OBJECTIVE - Reproduce the data from the line with "You are a computer-use agent. Screen dimensions: 605x354" through the end, replacing "computer-use agent" with "screen-control agent" and leaving everything else unchanged. Leave the pictures out.

SUPPLIED DATA -
* * *
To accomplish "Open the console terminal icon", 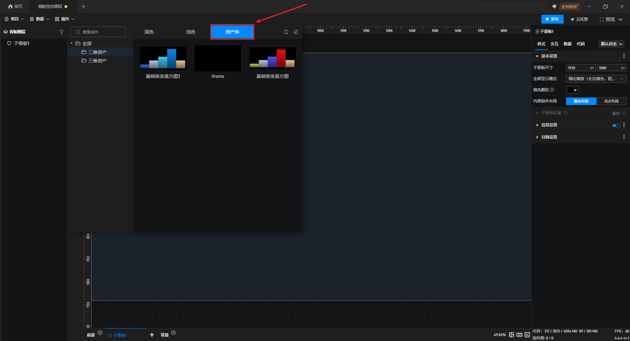I will pos(527,335).
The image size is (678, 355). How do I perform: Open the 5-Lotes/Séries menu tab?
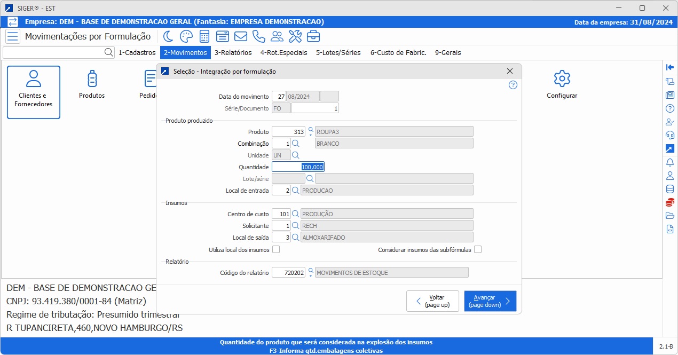[x=338, y=53]
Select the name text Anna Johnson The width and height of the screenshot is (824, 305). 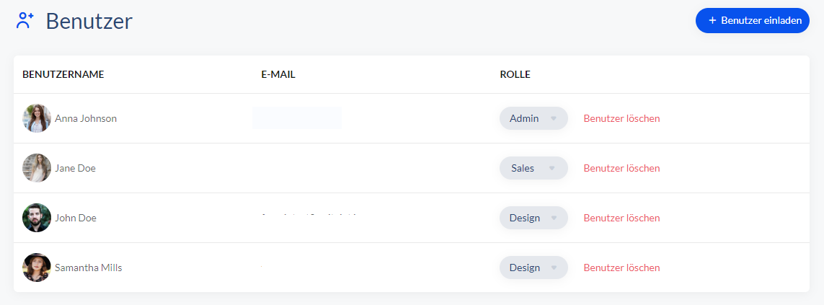click(86, 118)
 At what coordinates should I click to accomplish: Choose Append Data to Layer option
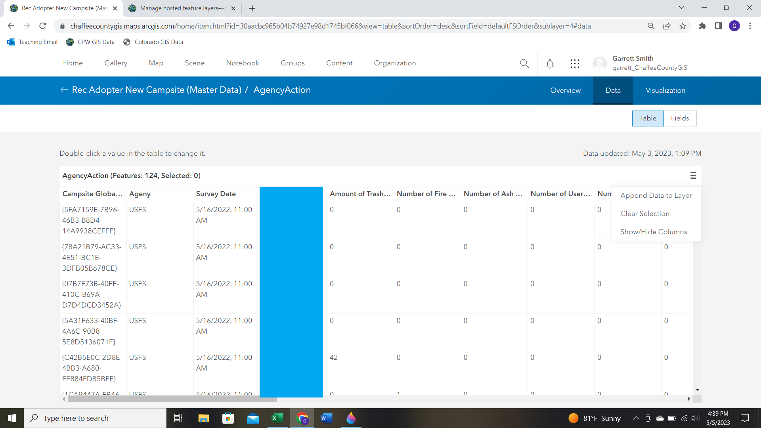click(x=656, y=195)
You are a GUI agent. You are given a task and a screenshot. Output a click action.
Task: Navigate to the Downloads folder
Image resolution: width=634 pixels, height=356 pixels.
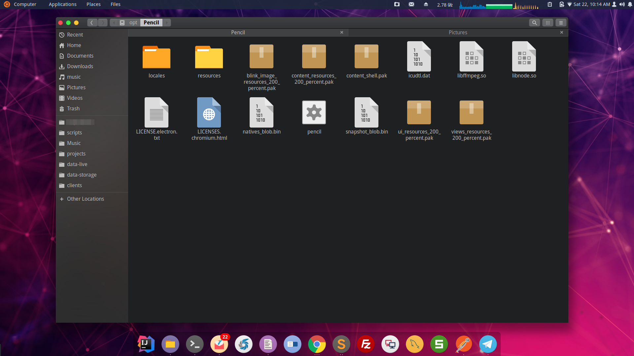coord(80,66)
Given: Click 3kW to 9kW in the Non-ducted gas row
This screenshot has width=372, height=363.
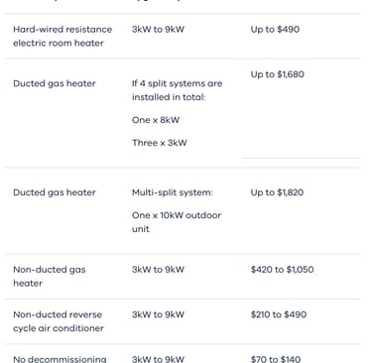Looking at the screenshot, I should (x=158, y=270).
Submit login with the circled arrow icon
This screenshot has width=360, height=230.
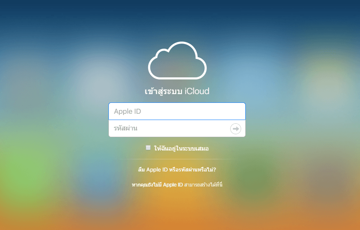236,129
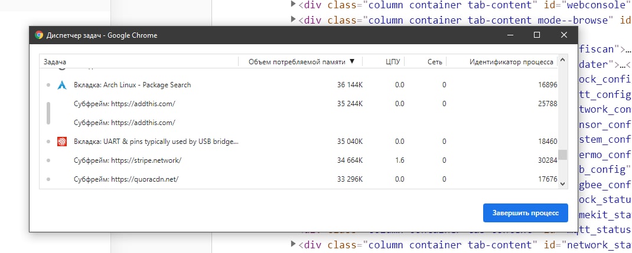Image resolution: width=632 pixels, height=253 pixels.
Task: Minimize the Диспетчер задач window
Action: [x=509, y=35]
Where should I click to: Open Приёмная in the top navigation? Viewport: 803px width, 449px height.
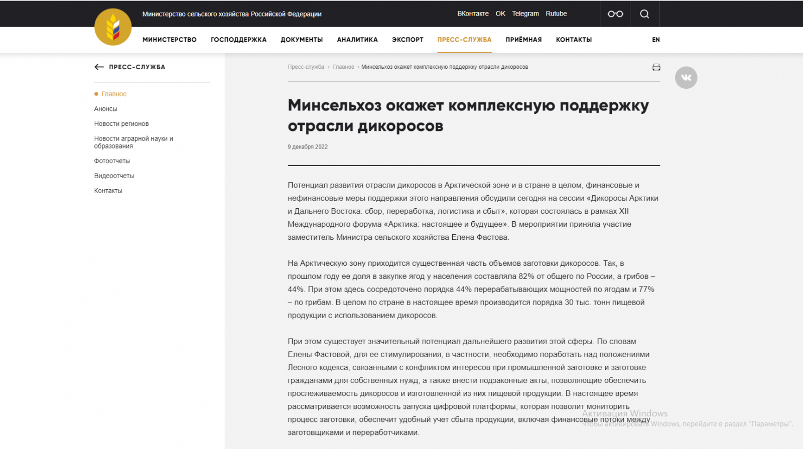[523, 40]
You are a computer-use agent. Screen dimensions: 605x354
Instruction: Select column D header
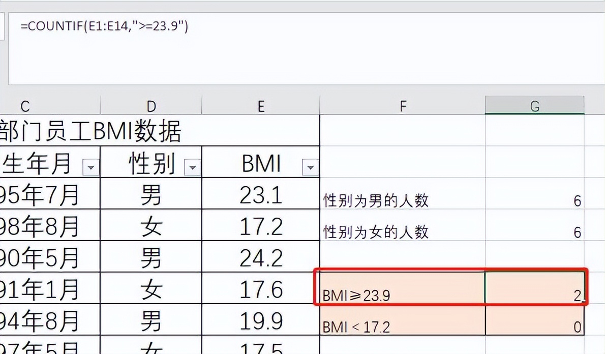pos(151,106)
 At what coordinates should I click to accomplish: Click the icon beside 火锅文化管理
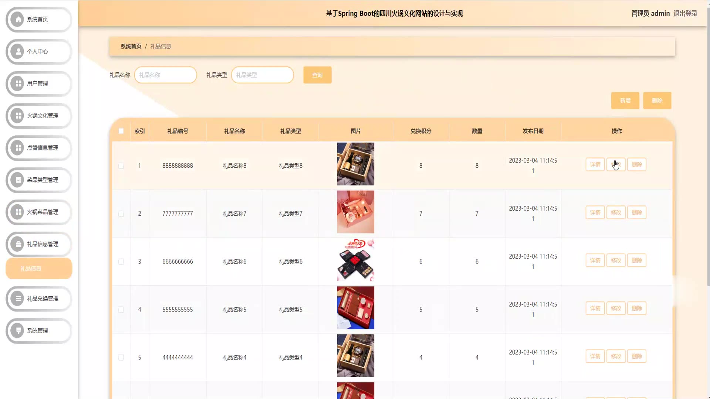click(x=18, y=116)
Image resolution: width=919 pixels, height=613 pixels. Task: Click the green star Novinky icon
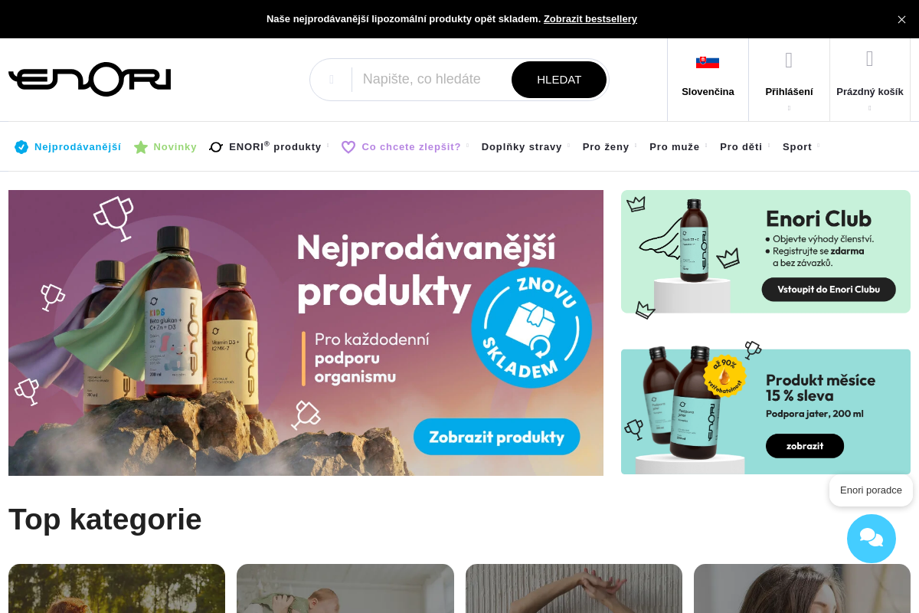tap(141, 147)
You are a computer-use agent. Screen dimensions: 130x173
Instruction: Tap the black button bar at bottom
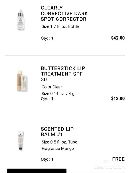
* * *
WRITTEN ANSWER -
You are a screen-control agent. Screen dimensions: 605x354
Instruction: Select column D header
pos(151,106)
 At what coordinates should I click to accomplish: Click the icon beside 火锅文化管理
click(x=18, y=116)
Image resolution: width=919 pixels, height=613 pixels. Task: Click the green star Novinky icon
tap(141, 147)
You are a screen-control agent. Screen dimensions: 130x173
Instruction: Tap the black button bar at bottom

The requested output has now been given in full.